Panagiotis Efentakis1,2,3, Aimilia Varela4, Evangelia Chavdoula4, Fragiska Sigala5, Despina Sanoudou6, Roxane Tenta7, Katerina Gioti7, Nikolaos Kostomitsopoulos4, Andreas Papapetropoulos1,4, Androniki Tasouli8, Dimitrios Farmakis9,10, Costantinos H Davos4, Apostolos Klinakis4, Thomas Suter11, Dennis V Cokkinos4, Efstathios K Iliodromitis9, Philip Wenzel2,3, Ioanna Andreadou1. 1. National and Kapodistrian University of Athens, Laboratory of Pharmacology, Faculty of Pharmacy, Panepistimiopolis, Zografou, Athens 15771, Greece. 2. Center of Cardiology, Cardiology 2, University Medical Center of the Johannes Gutenberg-University Mainz, 55131 Mainz, Germany. 3. Center of Thrombosis and Hemostasis, University Medical Center of the Johannes Gutenberg-University Mainz, 55131 Mainz, Germany. 4. Biomedical Research Foundation, Academy of Athens, Clinical, Experimental Surgery & Translational Research Center, Athens, Greece. 5. First Department of Surgery, National and Kapodistrian University of Athens Medical School, Athens, Greece. 6. 4th Department of Internal Medicine, Clinical Genomics and Pharmacogenomics Unit, "Attikon" Hospital, Medical School, National and Kapodistrian University of Athens, Athens, Greece. 7. School of Health Sciences and Education, Department of Nutrition and Dietetics, Harokopio University, Athens, Greece. 8. Onassis Cardiac Surgery Center, Athens, Greece. 9. Second Department of Cardiology, National and Kapodistrian University of Athens, Medical School, Athens University Hospital "Attikon", Athens, Greece. 10. School of Medicine, European University of Cyprus, Nicosia, Cyprus. 11. Department of Cardiology, Bern University Hospital, Bern, Switzerland.
Abstract
AIMS: Levosimendan (LEVO) a clinically-used inodilator, exerts multifaceted cardioprotective effects.

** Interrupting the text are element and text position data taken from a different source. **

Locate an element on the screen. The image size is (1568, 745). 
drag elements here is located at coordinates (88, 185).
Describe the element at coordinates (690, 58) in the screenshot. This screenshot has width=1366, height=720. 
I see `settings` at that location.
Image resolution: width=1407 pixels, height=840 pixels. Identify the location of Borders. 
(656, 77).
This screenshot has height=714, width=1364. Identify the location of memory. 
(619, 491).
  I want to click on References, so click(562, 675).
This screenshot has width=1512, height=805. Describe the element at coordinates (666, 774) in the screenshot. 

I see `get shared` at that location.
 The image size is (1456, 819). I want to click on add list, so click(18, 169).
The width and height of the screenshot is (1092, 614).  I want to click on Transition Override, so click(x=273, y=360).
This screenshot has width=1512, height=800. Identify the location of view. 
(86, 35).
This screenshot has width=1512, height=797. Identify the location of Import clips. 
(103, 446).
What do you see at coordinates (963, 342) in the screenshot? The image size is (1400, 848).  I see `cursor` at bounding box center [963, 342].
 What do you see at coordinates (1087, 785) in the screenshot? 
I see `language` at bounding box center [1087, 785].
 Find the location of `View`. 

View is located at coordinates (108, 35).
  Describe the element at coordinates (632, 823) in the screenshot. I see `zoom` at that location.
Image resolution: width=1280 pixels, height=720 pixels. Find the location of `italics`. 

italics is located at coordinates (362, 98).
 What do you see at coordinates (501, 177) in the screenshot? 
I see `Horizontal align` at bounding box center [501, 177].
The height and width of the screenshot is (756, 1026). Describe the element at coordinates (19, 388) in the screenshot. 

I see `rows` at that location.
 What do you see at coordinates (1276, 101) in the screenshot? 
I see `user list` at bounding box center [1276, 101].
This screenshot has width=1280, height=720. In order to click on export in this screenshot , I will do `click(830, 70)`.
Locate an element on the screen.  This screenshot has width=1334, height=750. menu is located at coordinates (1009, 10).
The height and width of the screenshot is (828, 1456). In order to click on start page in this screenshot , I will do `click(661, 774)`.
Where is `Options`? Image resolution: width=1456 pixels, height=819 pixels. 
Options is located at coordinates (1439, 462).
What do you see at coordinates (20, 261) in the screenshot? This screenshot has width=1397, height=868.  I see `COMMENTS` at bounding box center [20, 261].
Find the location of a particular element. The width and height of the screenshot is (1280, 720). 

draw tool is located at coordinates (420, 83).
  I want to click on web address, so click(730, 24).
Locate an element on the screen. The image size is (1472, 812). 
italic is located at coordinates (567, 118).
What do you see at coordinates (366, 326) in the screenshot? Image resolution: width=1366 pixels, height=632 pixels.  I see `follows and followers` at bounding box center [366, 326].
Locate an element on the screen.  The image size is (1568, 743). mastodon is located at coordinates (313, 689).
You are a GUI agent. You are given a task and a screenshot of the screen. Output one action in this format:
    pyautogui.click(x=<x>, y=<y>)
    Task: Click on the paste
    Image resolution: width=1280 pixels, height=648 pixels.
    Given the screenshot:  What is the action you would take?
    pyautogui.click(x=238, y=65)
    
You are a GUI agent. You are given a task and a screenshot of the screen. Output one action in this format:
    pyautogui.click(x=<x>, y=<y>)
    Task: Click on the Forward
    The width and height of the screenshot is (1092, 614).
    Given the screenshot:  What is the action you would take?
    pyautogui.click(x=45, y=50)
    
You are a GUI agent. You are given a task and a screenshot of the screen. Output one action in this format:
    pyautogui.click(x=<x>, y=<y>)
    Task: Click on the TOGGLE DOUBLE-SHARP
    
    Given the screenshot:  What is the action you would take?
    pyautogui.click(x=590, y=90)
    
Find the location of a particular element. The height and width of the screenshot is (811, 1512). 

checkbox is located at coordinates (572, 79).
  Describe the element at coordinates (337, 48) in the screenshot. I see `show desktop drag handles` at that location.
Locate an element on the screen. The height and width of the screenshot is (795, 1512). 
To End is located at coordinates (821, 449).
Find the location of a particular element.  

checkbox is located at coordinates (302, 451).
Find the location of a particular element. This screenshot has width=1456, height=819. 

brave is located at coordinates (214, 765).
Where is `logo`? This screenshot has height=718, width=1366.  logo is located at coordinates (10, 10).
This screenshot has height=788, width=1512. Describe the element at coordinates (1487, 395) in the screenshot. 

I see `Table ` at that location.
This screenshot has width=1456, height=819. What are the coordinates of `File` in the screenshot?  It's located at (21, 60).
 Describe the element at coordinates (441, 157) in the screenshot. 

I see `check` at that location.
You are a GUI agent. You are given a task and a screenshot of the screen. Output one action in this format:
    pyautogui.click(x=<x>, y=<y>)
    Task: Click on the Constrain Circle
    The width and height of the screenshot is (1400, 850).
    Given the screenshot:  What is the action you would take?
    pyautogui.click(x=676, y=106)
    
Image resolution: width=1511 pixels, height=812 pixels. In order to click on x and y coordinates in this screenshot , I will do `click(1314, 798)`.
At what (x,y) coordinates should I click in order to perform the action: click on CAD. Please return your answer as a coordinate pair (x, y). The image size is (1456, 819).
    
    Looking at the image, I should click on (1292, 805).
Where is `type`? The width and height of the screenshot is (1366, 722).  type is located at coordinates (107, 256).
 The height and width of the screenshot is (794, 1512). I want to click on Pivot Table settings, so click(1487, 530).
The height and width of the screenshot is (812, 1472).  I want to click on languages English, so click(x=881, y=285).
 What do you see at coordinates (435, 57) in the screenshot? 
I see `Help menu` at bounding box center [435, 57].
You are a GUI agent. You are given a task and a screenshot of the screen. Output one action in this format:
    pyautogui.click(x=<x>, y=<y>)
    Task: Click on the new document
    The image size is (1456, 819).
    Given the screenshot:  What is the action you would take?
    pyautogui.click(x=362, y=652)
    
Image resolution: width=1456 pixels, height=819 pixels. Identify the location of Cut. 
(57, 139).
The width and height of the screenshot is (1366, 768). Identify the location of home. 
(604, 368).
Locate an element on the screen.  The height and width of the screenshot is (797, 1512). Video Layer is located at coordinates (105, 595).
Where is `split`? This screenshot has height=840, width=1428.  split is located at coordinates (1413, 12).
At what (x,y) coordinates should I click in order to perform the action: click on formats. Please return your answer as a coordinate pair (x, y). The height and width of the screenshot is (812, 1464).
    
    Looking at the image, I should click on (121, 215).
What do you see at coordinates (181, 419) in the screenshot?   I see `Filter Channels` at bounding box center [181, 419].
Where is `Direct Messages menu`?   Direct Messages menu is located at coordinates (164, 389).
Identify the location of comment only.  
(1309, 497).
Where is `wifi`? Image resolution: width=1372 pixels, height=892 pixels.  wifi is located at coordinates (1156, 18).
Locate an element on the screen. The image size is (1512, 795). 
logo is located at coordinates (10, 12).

Case-studies indicate protection against doxorubicin (DXR)-induced cardiotoxicity, but this effect remains obscure. We investigated the effect and mechanism of different regimens of levosimendan on sub-chronic and chronic doxorubicin cardiotoxicity. METHODS AND RESULTS: Based on preliminary in vivo experiments, rats serving as a sub-chronic model of doxorubicin-cardiotoxicity and were divided into: Control (N/S-0.9%), DXR (18 mg/kg-cumulative), DXR+LEVO (LEVO, 24 μg/kg-cumulative), and DXR+LEVO (acute) (LEVO, 24 μg/kg-bolus) for 14 days. Protein kinase-B (Akt), endothelial nitric oxide synthase (eNOS), and protein kinase-A and G (PKA/PKG) pathways emerged as contributors to the cardioprotection, converging onto phospholamban (PLN). To verify the contribution of PLN, phospholamban knockout (PLN-/-) mice were assigned to PLN-/-/Control (N/S-0.9%), PLN-/-/DXR (18 mg/kg), and PLN-/-/DXR+LEVO (ac) for 14 days. Furthermore, female breast cancer-bearing (BC) mice were divided into: Control (normal saline 0.9%, N/S 0.9%), DXR (18 mg/kg), LEVO, and DXR+LEVO (LEVO, 24 μg/kg-bolus) for 28 days. Echocardiography was performed in all protocols. To elucidate levosimendan's cardioprotective mechanism, primary cardiomyocytes were treated with doxorubicin or/and levosimendan and with N omega-nitro-L-arginine methyl ester (L-NAME), DT-2, and H-89 (eNOS, PKG, and PKA inhibitors, respectively); cardiomyocyte-toxicity was assessed. Single bolus administration of levosimendan abrogated DXR-induced cardiotoxicity and activated Akt/eNOS and cAMP-PKA/cGMP-PKG/PLN pathways but failed to exert cardioprotection in PLN-/- mice. Levosimendan's cardioprotection was also evident in the BC model. Finally, in vitro PKA inhibition abrogated levosimendan-mediated cardioprotection, indicating that its cardioprotection is cAMP-PKA dependent, while levosimendan preponderated over milrinone and dobutamine, by ameliorating calcium overload. CONCLUSION: Single dose levosimendan prevented doxorubicin cardiotoxicity through a cAMP-PKA-PLN pathway, highlighting the role of inotropy in doxorubicin cardiotoxicity. Published on behalf of the European Society of Cardiology. All rights reserved.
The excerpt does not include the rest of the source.